Canadian businessman (1827–1893)

Alexander Cameron (22 June 1827 - 15 May 1893), known as the "Earl of Essex", was an Irish-born Canadian businessperson, lawyer, and land speculator who founded the town of Essex and owned much of the land around Windsor, Ontario, and Essex County in the late 19th century.

The son of Allan Cameron, a British soldier, he came to Amherstburg, Upper Canada with his father and grew up there. Cameron was educated at Upper Canada College, articled in law in Toronto and was called to the bar in 1853, setting up practice in Toronto and Windsor.

Early in his life Cameron sought a career in politics with the Reform Party, but after a bitter election and accusation of corruption in 1854, Cameron's interest in politics came to an end. Cameron then bought a great deal of land in Essex County and was forced to borrow money from his father-in-law to pay the mortgage when the land value did not increase.
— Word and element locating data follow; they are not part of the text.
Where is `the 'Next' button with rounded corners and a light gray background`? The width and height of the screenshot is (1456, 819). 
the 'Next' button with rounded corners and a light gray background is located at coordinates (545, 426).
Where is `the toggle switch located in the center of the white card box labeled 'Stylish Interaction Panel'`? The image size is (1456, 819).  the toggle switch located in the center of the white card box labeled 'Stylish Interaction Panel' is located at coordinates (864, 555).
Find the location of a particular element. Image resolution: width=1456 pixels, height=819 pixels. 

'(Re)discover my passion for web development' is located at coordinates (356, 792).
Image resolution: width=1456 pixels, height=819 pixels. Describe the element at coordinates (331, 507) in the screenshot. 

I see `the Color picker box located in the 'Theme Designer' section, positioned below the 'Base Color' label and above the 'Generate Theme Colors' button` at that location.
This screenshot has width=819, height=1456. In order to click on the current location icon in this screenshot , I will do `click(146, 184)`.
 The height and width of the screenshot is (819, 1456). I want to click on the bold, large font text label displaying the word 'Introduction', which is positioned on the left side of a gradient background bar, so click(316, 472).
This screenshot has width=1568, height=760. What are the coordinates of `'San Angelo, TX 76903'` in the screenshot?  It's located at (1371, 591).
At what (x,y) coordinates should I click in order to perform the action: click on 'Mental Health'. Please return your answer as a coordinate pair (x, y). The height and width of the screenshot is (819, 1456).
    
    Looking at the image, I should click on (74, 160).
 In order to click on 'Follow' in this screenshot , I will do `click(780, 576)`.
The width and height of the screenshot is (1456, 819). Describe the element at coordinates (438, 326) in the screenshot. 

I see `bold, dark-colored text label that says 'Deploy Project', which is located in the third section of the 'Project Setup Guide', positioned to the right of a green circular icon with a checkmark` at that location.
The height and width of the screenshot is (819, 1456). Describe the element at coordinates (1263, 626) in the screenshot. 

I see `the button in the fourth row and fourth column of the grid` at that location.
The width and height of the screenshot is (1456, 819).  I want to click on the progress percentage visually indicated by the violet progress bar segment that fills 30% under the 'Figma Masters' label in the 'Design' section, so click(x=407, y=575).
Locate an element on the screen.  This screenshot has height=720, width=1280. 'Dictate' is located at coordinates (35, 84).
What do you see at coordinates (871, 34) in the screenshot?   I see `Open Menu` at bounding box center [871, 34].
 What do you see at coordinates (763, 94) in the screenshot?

Cameron also leased Talbot road in Essex County after the municipality sought to lease main roads to toll companies. In the 1870s Cameron's business dealings finally became profitable. He bought land in Essex County that was adjacent to railways and becoming increasingly valuable.

In the 1880s Cameron developed land in Windsor, Ontario along with John Curry; as well as practising law with Francis Cleary and R. F. Sutherland.

By the end of his life, Cameron had amassed assets worth $1.5 million.

On 2 November 1853, Cameron married Calcina Medora "Dora" Buell (1828–1875), the daughter of Andrew Norton Buell (1798–1880) and first cousin of William Buell Richards and Albert Norton Richards. Alex and Dora had four children: Francis Buell (1854–1855), Mary Adeline (1856–1916; married George Torrance), Katherine Medora (1859–1900; married John Cartwright), and Alfred Buell (1862–1938). After Dora's death in 1875, Cameron remarried on 7 November 1878 to Catharine Lyon (1841–1915), the widow of Eber Brock Ward.